··· The data
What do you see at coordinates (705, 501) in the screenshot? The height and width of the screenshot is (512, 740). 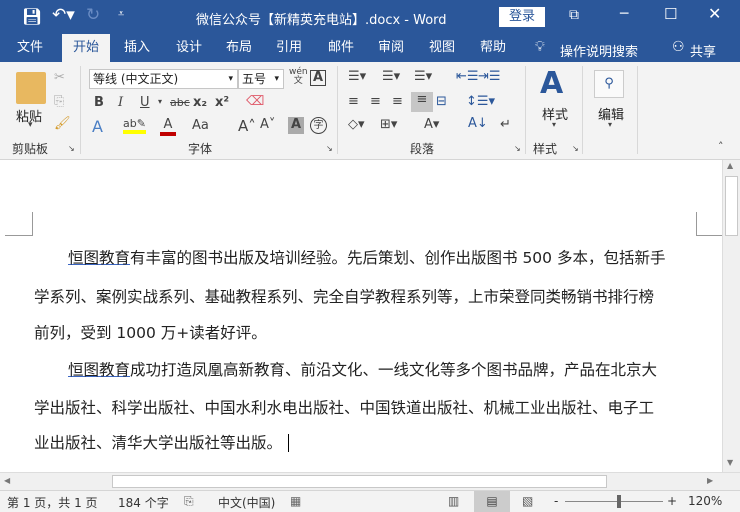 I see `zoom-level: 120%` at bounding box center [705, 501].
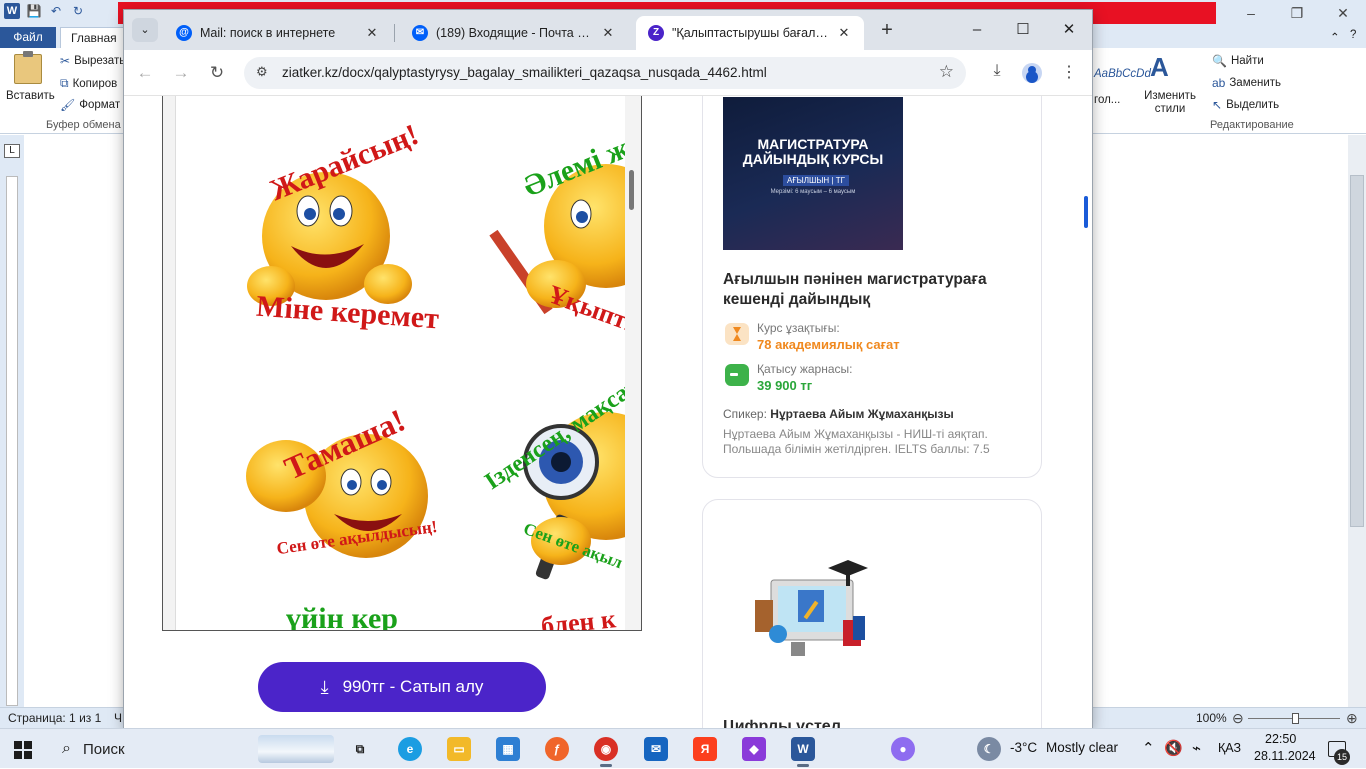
······
··· The data
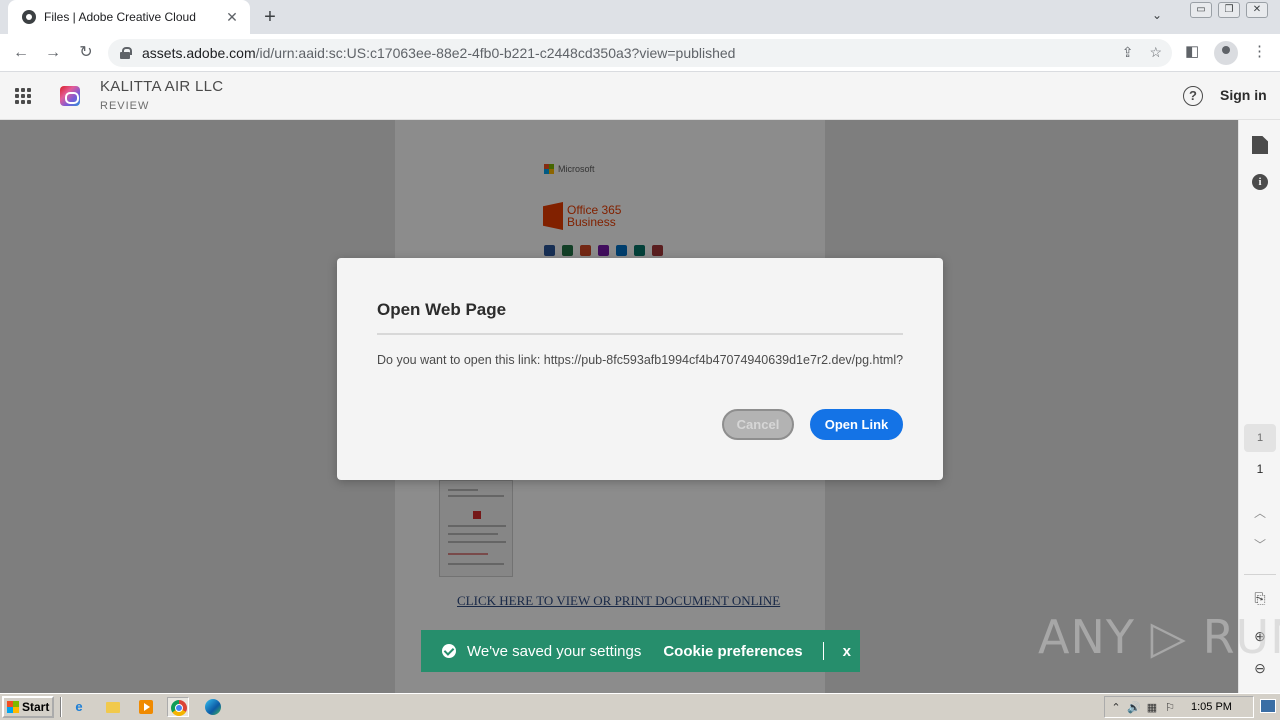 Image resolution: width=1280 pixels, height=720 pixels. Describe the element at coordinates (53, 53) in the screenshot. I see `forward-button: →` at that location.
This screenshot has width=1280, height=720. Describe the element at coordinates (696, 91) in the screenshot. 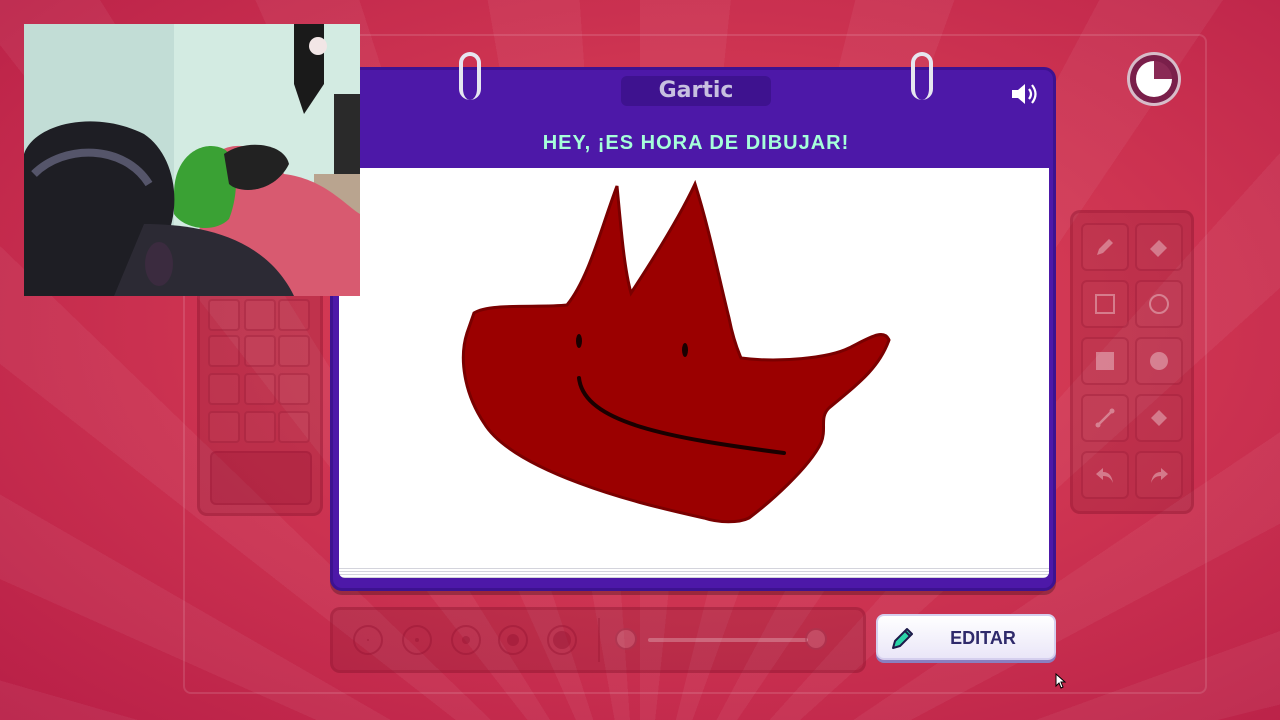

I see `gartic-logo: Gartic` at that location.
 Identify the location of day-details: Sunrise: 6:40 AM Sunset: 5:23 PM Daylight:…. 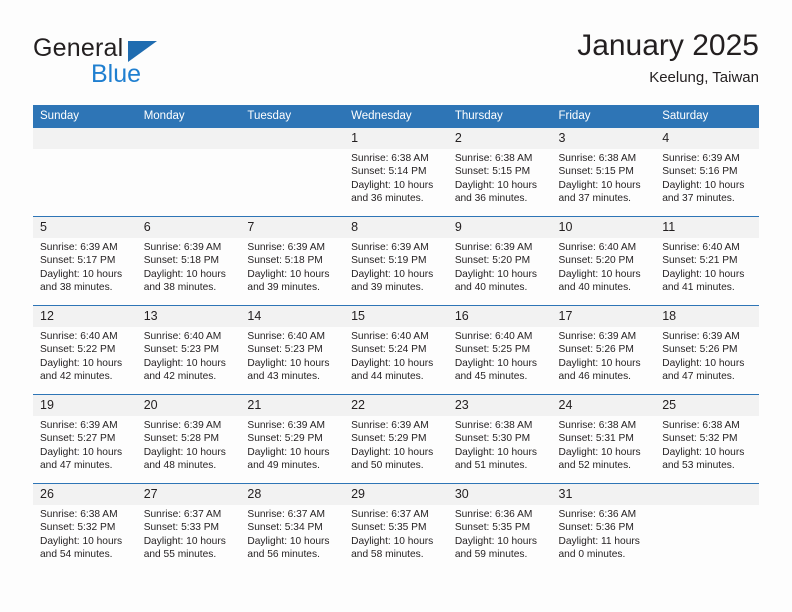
······
Copy out the data word for word from the line with "This screenshot has" to the line with "Identify the location", including both of those lines. Leave the pictures out of your copy.

This screenshot has width=1280, height=720. Describe the element at coordinates (696, 91) in the screenshot. 

I see `gartic-logo: Gartic` at that location.
 Identify the location of day-details: Sunrise: 6:40 AM Sunset: 5:23 PM Daylight:…. 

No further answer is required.